Since 1948, a uniform system of treatment has been applied to all cases of congenital club foot on the Orthopedic Service of the State University of Iowa. Our aim has been to obtain a supple, well corrected foot in the shortest possible time. An end-result study of severe club-foot deformities in otherwise normal children treated initially in this department from 1948 to 1956, with a follow-up period from five to twelve years, is here presented.
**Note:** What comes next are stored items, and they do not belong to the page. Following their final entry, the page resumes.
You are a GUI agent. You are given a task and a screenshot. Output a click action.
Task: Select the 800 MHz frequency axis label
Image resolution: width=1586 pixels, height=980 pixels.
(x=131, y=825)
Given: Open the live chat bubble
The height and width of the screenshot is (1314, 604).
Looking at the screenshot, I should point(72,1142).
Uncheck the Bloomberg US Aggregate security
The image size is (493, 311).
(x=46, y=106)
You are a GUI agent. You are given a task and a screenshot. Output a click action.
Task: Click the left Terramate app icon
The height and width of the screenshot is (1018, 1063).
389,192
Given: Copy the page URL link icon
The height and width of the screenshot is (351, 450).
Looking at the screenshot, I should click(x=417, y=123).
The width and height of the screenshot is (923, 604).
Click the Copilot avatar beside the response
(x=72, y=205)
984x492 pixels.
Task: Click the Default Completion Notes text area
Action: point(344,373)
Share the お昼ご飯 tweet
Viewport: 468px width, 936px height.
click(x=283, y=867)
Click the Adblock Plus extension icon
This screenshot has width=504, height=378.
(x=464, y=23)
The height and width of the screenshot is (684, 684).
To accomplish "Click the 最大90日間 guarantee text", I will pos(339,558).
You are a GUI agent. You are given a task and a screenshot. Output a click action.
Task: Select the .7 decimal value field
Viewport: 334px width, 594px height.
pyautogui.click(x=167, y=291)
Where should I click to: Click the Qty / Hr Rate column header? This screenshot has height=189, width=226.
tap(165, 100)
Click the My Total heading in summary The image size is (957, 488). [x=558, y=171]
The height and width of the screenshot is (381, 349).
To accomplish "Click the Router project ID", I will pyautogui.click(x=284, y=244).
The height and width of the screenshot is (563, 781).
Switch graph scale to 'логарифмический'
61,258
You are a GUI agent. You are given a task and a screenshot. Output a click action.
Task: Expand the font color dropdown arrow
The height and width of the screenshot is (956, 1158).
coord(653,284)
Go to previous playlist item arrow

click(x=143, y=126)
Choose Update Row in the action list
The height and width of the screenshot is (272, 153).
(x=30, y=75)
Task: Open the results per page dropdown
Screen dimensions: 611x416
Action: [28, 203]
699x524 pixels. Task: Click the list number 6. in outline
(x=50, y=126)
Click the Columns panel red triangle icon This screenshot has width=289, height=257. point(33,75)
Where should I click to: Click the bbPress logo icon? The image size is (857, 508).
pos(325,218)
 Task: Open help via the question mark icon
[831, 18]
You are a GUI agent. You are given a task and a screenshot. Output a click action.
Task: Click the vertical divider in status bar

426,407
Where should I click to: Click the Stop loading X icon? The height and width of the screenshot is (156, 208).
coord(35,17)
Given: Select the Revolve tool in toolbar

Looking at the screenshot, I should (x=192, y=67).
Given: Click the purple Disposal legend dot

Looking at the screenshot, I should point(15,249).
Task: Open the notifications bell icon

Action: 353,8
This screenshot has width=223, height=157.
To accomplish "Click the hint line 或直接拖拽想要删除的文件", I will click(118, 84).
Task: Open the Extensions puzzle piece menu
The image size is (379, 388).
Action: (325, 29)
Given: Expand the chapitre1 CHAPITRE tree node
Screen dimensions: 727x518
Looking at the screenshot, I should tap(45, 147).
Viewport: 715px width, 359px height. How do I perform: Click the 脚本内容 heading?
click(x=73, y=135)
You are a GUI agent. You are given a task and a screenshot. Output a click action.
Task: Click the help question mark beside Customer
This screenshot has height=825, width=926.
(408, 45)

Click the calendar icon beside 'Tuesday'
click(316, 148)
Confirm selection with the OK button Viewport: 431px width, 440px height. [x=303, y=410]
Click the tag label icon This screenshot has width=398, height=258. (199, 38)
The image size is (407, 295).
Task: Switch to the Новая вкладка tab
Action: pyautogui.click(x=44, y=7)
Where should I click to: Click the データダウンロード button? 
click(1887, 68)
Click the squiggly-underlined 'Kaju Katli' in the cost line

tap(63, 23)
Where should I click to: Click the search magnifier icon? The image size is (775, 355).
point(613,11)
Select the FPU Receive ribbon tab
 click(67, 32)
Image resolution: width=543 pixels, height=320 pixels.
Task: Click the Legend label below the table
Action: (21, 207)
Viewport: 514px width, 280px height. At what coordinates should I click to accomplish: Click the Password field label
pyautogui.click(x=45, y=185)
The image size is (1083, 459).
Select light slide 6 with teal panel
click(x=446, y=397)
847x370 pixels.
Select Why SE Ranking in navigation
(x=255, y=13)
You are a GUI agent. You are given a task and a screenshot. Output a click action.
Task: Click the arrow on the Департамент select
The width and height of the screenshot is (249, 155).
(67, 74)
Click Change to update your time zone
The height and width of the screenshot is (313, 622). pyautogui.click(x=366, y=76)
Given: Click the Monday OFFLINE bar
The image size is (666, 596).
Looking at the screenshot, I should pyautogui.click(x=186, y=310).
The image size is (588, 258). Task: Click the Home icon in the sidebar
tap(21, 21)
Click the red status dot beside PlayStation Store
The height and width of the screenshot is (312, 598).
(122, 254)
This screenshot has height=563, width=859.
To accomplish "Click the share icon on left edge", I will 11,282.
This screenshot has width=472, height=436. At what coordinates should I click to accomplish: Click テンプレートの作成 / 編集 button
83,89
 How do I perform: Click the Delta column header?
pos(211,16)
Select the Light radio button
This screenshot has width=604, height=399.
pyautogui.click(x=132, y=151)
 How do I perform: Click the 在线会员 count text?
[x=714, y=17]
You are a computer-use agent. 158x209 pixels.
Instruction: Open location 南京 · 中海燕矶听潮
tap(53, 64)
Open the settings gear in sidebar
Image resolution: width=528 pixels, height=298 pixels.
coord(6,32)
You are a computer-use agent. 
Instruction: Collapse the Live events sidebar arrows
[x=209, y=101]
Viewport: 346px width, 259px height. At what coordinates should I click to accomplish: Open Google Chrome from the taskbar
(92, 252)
Three hundred and twenty-two patients with club-foot deformity were treated during this period. The following were not included in this study: One hundred and forty-nine patients had been originally treated in other clinics and were referred to us for further correction. Ten patients had arthrogryposis; four had a complete or partial absence of the tibia; and eighteen had a myelomeningocele. The sacrum was absent in two and congenital constriction was present in the legs above the malleoli in two patients. In forty-six patients, the foot deformity was mild and was corrected by simple manipulations or the application of one to three plaster casts. Of the remaining ninety-one otherwise normal children with severe untreated club-foot deformities, twenty-four were lost to follow-up, usually at the end of the initial treatment.

We were able to evaluate the results of treatment in only sixty-seven patients with a total of ninety-four club feet. All these deformities were severe, although many variations in the degree of rigidity of the feet were present. The age of the patient at the onset of treatment ranged from one week to six months, and the average age was one month. Of the sixty-seven patients studied, ten were female and fifty-seven were male. The deformity was, therefore, almost six times as prevalent in male as in female children. Forty patients had only one foot deformed (60 per cent) and twenty-seven patients had both feet deformed (40 per cent). In the patients with unilateral involvement, the right foot was deformed in eighteen and the left foot in twenty-two cases. Anteroposterior and lateral roentgenograms and photographs of the feet of all patients were made at the onset of treatment and again at the time of the final examination.